Les attestations de fœtus momifiés en dehors de la région thébaine (ou de provenance inconnue) sont beaucoup plus rares. Pour la période du Nouvel Empire, je ne connais que celui qui fut découvert dans la demeure d’éternité d’Horemheb construite à Saqqarah, alors qu’il était encore général des armées de Toutânkhamon. Lorsqu’il devint roi, Horemheb se fit construire, comme ses prédécesseurs, une tombe dans la Vallée des Rois. Sa sépulture memphite fut utilisée par la suite pour accueillir les momies de sa Grande Épouse royale, Moutnedjemet (peut-être morte en couches), et d’un possible fœtus (le rapport de fouilles n’ayant pu établir avec certitude s’il s’agissait d’un prématuré ou d’un mort-né94) dont il était le père. La tombe fut pillée dans l’Antiquité et les deux corps, sérieusement abîmés.
Les premiers cas de momification de fœtus remontent au Nouvel Empire et semblent tous liés à la sphère royale et à la région thébaine95. Mais les lacunes des rapports ne permettent pas de l’établir avec certitude.
Les autres fœtus artificiellement conservés, découverts en dehors de la région thébaine ou de provenance inconnue, sont aujourd’hui conservés dans divers musées ou dans des collections privées, comme celles de Joseph Passalacqua, de Thomas Pettigrew ou encore du baron Vivant Denon96.
À titre d’exemple, le British Museum possède deux fœtus momifiés datant de la période romaine97 et deux boîtes ornées d’un Osiris momiforme conçues pour accueillir un fœtus momifié et datant de la Basse Époque98.
Cette thanatopraxie* coûteuse appliquée à des fœtus montre que l’embryon a acquis un statut culturel particulier dans la société égyptienne. Il est toutefois important de souligner deux groupes distincts de fœtus momifiés.

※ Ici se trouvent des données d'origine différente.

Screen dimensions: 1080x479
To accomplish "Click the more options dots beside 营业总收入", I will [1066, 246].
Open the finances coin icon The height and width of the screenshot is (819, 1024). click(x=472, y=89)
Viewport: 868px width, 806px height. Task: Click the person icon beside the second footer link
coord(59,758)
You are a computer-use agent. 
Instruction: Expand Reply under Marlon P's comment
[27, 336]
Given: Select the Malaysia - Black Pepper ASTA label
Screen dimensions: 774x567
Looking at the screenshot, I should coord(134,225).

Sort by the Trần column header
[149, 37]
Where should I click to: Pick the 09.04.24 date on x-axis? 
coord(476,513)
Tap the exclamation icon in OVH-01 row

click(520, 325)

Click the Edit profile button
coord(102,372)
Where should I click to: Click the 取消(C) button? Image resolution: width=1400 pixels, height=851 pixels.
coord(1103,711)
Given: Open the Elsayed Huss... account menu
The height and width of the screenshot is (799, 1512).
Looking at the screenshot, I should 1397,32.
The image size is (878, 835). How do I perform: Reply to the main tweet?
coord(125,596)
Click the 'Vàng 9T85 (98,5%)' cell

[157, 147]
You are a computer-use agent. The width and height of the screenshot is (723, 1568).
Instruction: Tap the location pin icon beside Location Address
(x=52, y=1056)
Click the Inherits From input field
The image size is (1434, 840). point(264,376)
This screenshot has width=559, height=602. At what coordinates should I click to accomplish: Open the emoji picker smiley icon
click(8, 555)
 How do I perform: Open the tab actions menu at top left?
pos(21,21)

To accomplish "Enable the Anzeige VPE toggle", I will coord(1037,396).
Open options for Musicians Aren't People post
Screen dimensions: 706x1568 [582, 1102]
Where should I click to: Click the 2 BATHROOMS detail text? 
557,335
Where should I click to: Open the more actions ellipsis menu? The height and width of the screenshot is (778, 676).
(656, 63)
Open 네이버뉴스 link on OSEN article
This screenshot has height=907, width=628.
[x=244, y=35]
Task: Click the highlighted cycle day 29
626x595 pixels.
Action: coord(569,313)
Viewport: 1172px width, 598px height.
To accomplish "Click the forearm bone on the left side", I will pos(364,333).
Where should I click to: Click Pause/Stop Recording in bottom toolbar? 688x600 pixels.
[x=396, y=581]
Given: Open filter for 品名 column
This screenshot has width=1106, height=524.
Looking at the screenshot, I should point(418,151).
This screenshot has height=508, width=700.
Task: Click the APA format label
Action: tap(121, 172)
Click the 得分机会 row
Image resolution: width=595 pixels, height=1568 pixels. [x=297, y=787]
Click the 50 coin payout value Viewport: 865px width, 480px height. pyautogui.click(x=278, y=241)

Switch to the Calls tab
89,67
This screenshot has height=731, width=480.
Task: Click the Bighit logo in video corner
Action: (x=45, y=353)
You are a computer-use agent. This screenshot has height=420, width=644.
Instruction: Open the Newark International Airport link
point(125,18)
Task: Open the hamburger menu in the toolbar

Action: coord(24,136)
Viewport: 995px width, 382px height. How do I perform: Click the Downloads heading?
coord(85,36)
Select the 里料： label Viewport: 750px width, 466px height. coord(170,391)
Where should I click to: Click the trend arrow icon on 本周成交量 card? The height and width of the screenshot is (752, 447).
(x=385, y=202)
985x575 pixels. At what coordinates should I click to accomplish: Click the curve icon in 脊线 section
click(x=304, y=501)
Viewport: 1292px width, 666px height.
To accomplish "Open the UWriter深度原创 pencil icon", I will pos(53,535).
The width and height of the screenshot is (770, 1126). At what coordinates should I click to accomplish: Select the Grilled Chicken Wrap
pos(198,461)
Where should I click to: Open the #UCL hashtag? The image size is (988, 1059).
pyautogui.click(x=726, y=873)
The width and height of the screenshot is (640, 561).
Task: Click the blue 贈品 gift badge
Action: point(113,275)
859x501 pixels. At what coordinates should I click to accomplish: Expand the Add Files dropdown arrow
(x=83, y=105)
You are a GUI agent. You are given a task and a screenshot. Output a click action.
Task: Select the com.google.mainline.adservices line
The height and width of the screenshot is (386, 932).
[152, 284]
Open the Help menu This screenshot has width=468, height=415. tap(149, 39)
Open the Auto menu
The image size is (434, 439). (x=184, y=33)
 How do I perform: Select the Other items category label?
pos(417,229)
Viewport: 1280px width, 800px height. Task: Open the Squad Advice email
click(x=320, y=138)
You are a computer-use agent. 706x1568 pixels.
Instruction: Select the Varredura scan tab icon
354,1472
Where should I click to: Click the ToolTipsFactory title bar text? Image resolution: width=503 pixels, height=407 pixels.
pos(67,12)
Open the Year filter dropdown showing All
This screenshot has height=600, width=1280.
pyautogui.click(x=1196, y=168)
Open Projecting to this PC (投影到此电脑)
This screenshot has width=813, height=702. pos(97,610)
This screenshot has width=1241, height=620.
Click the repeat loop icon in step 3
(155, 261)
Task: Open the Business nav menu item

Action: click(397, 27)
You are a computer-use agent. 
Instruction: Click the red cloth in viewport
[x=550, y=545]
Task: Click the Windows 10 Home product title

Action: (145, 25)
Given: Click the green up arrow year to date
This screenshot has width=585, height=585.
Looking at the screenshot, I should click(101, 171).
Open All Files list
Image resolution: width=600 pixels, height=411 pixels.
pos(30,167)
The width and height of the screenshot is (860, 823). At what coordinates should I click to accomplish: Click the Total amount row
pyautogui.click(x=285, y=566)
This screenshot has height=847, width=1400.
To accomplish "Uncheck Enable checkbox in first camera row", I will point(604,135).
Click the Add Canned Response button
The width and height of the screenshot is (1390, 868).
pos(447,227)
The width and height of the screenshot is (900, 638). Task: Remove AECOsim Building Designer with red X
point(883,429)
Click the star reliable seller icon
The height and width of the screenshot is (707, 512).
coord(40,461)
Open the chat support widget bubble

Le premier groupe est constitué par des fœtus de sang probablement royal qui furent artificiellement préservés au Nouvel Empire. Pourquoi momifier les corps d’êtres n’ayant pas eu le temps de vivre une existence terrestre, si courte soit-elle ? Étant donné la vraisemblable origine royale de ces défunts et le fait que ces témoignages se soient cantonnés à une période limitée dans le temps, il me paraît clair que ce phénomène ne saurait être compris comme la volonté de régénérer ces corps dans l’au-delà. Je rejoins ici Erika Feucht qui s’était également montrée peu convaincue par cette explication99.
Le second groupe est bien plus important que le premier. Il rassemble des fœtus momifiés à travers tout le pays, entre la Basse Époque et la période romaine. Outre le fait d’avoir été préservés artificiellement, nombre d’entre eux furent placés dans des contenants particuliers, évoquant souvent les dieux Bès ou Osiris. Il est manifeste que ces fœtus étaient considérés comme des sortes de reliques saintes complètement désindividualisées. Leur usage n’étant mentionné ni par les sources égyptiennes ni par les auteurs classiques, seules des hypothèses peuvent être formulées. Il est possible que les Égyptiens aient attribué à ces reliques le pouvoir de régénérer le défunt, à la manière d’Osiris, ou encore, d’accorder une naissance et de veiller sur le nouveau-né, à l’instar de Bès.
Les divers témoignages présentés dans cette partie, qu’ils concernent des squelettes ou des momies de fœtus, accréditent le fait que l’embryon a un statut concret dans la société égyptienne. Cela ne signifie pas pour autant que tous les fœtus ont systématiquement bénéficié de funérailles et d’une sépulture (il en est d’ailleurs de même dans notre société actuelle), mais cela montre que la communauté leur concède une place particulière dans la chaîne de la vie.